I find it interesting that so much of how people think about morality involves attributing free will unevenly. I.e. "facebook execs" are using their free will to addict people but those people have no ability to resist. It's so obviously corrosive to think something like "only evil people have free will; good people are just hapless victims".
I don't really see how this scenario is an uneven attribution of morality.
Leaders like Zuck, on the other hand, have no excuse.
And marketers, there's still time to save your souls and find honest work.
At the scale of these firms, it is an issue of incentives, more than it is personal responsibility.
I know that many of the people who worked in safety flagged issues. I know NGOs and victims reached out to people in the firm over and over again.
Humans wanted to do the right thing. Its just that for other humans, they had to answer to shareholders and they had a far stronger set of incentives to ensure they made “number go up”.
Your string of people doing the right thing, makes little headway in the face of the tide of other humans who have incentives to increase time on site.
The company will settle for a slap on the wrist, a paltry fine that is but a fraction of the profit that was made as a result of the infraction.
The company will not admit to any wrongdoing as a result of the settlement.
The company will continue their behavior but in a stealthier, more obfuscated fashion.
After so many years, the question on the societal utility of meta and similar services is finally being forced.
No matter what the verdict, the design and limits which make effective policy is still to be negotiated and figured out.
The CEO will not be personally affected at all.

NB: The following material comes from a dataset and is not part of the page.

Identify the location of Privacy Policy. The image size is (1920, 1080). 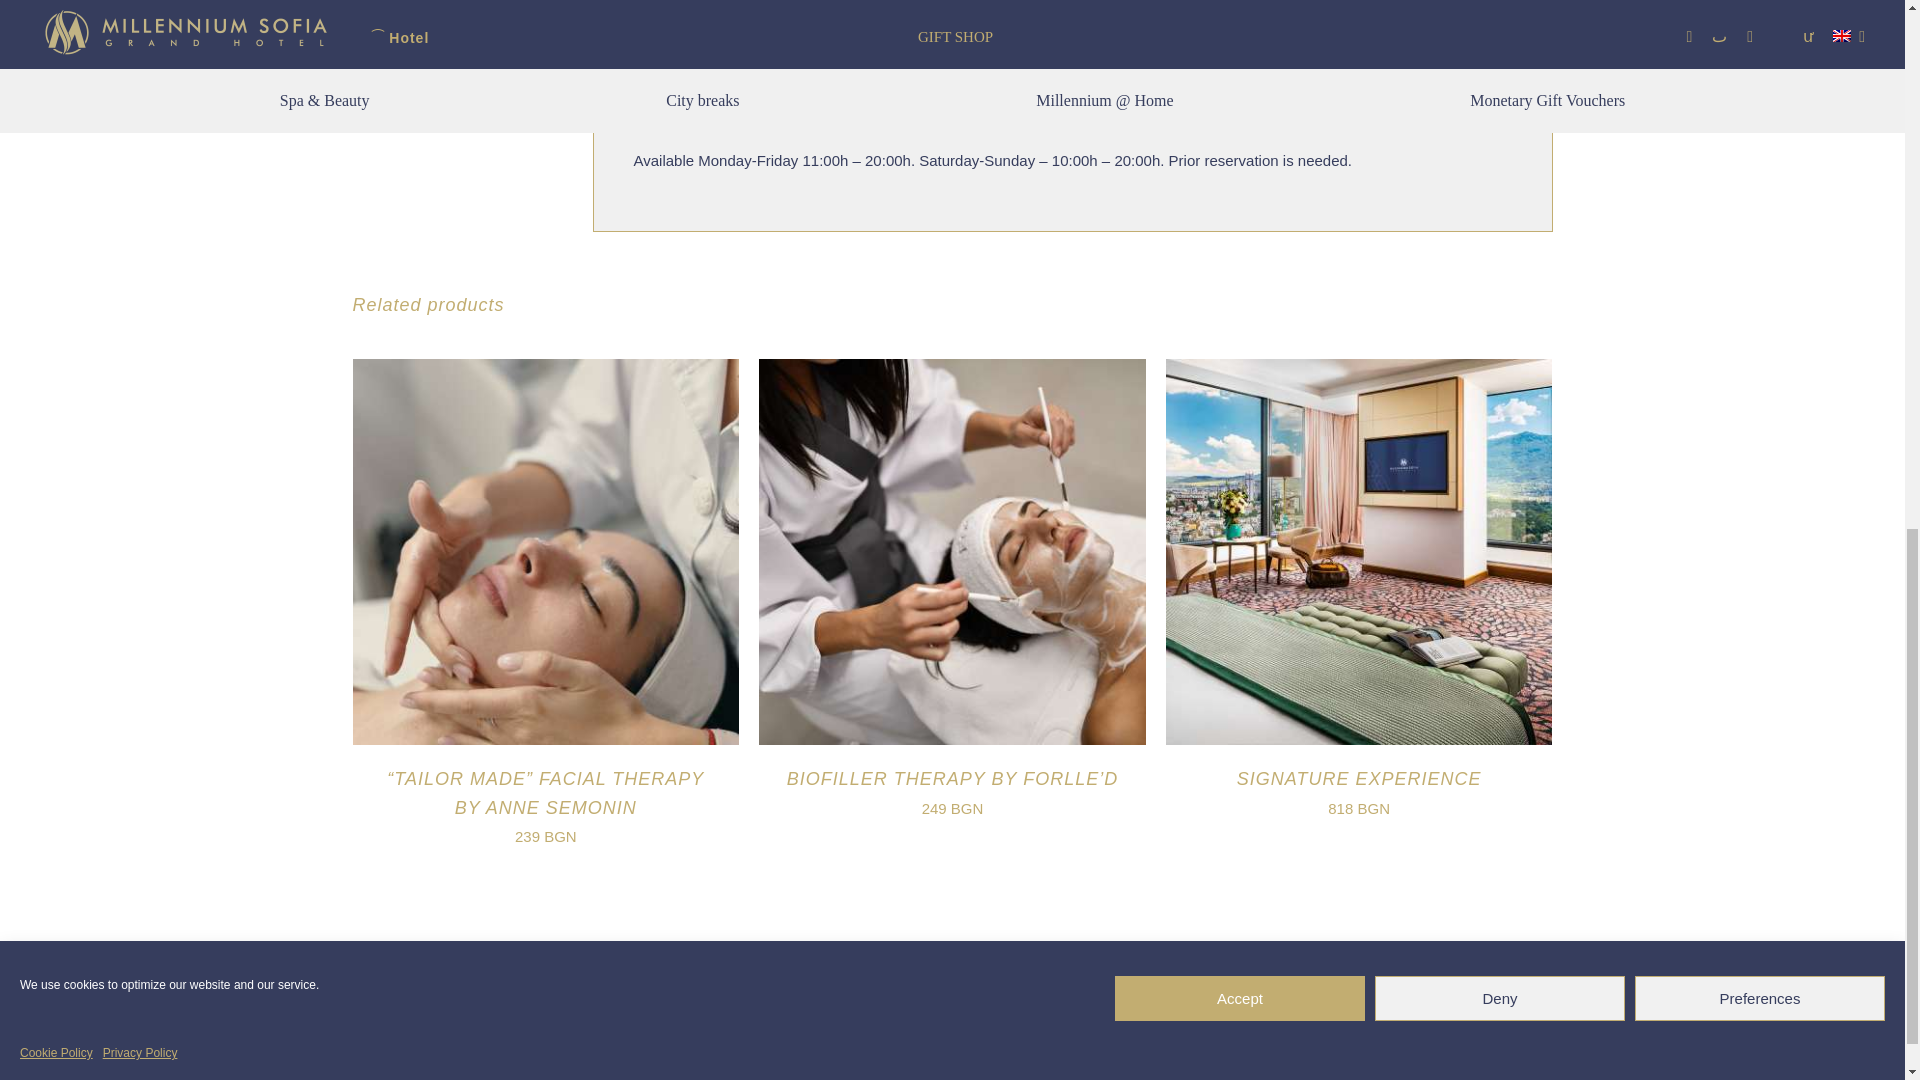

He'll still have hundreds of billions in the bank.
The CEO will be paraded in front of congress who will then proceed to ask him softball questions carefully prepared by a team of lobbyists and Meta lawyers. The CEO will answer like a robot.
Senators and congressmen will not push back on the CEO's answers even though everyone in the room knows said answers are deliberate obfuscation and dishonest wordsmithing at best.
The CEO will be praised by the Senate Minority Leader simply because the CEO is from the Senator's district.
The same Senator will highlight all the good work the CEO does to help the Israeli military. (this is not antisemitism, for the record. Senate Minority Leader Schumer has constantly said his main job is to protect Israel's interests).
The company's shares will increase, and everyone will praise the company and its CEO. Every major podcast, even those run by centrists and capitalist leftists, will praise the CEO's ability as someone who is incredible at delivering amazing returns.
Shareholders will allow the company to operate as normal, because they are making money.
The cycle repeats itself.
Of course the bar for a criminal conviction would be much higher, but the vulnerabilities are certainly there.
I'm thinking of how organized crime ('60s - '80s) were untouchable, and how prosecutors learned how to use then new RICO laws to bring (some) of them down.
> Any person who, under circumstances or conditions likely to produce great bodily harm or death, willfully causes or permits any child to suffer, or inflicts thereon unjustifiable physical pain or mental suffering... shall be punished by imprisonment in a county jail not exceeding one year, or in the state prison for two, four, or six years.
As with tobacco, social media target all children. Not just these plantiffs in MS.
The tobacco settlements in the USA didn't protect the rest of the world. Further, the purveyors just pivoted.